- **Recorded information**
====================
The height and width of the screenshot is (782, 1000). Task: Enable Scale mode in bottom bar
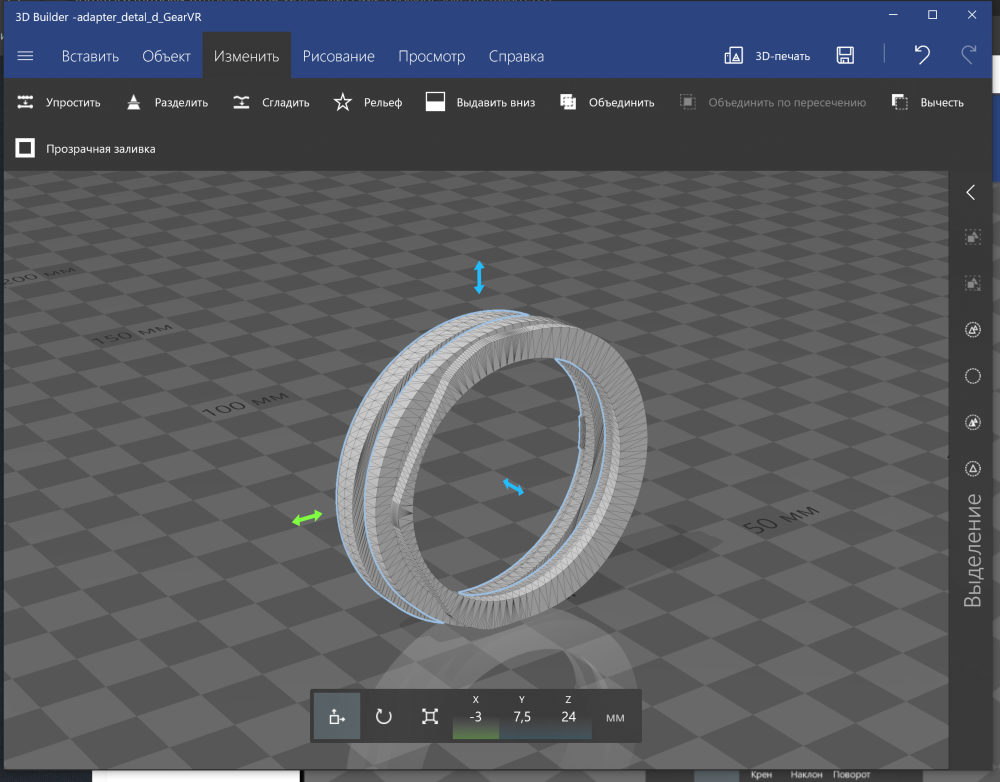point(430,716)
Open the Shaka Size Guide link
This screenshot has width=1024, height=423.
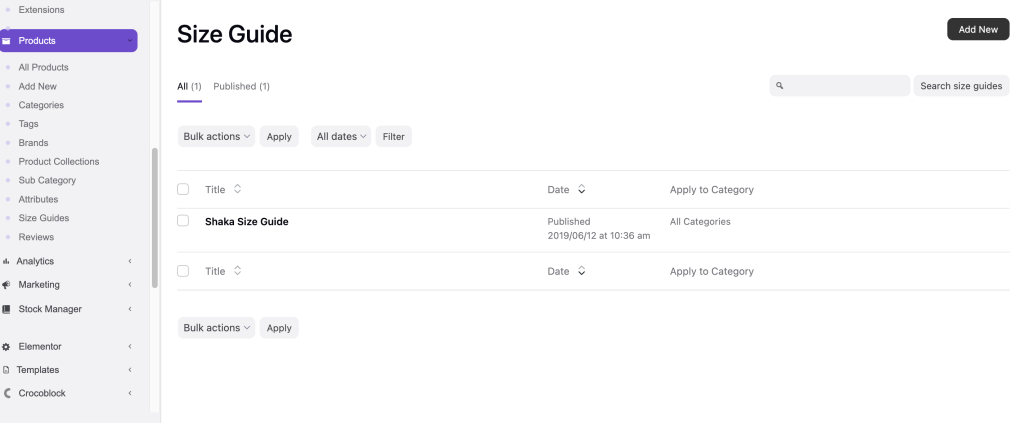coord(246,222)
====================
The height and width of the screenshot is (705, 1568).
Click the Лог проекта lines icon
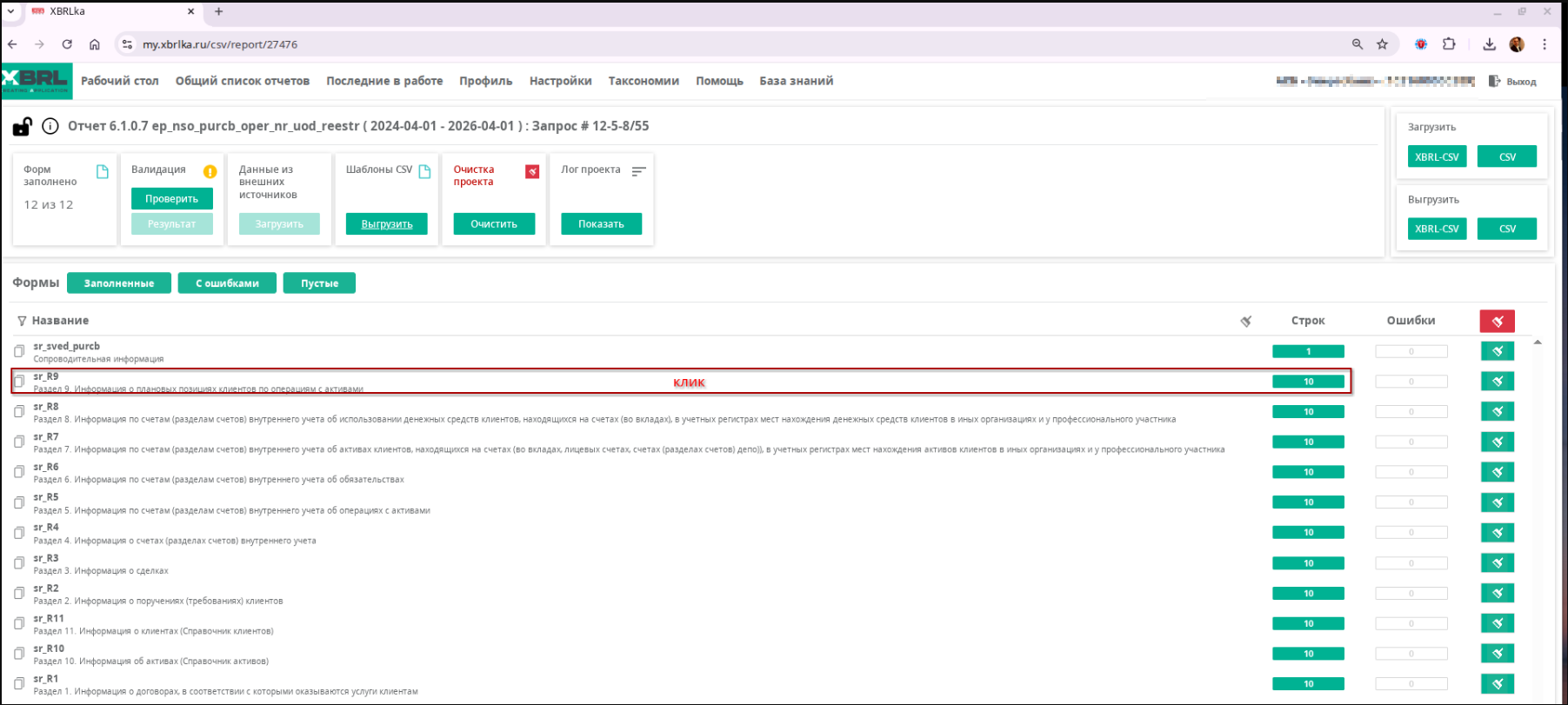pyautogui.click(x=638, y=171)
====================
- **Instructions to follow**
Recast the records from the line containing "The height and width of the screenshot is (782, 1000)." through the line containing "coord(246,222)" as a JSON list of strings, one string per line, skipping blank lines. Omit the pictures.

- **Reply**
[
  "The height and width of the screenshot is (782, 1000). Task: Enable Scale mode in bottom bar",
  "point(430,716)",
  "Open the Shaka Size Guide link",
  "This screenshot has width=1024, height=423.",
  "coord(246,222)"
]